◆ What the task requires ◆
Write the entries out again. Each one must match exactly.

====

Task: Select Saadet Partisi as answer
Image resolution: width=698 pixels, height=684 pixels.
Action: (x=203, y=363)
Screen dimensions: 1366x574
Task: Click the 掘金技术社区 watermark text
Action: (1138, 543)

====

◆ Your response ◆
Task: Select Saadet Partisi as answer
Image resolution: width=698 pixels, height=684 pixels.
Action: (x=203, y=363)
Screen dimensions: 1366x574
Task: Click the 掘金技术社区 watermark text
Action: (1138, 543)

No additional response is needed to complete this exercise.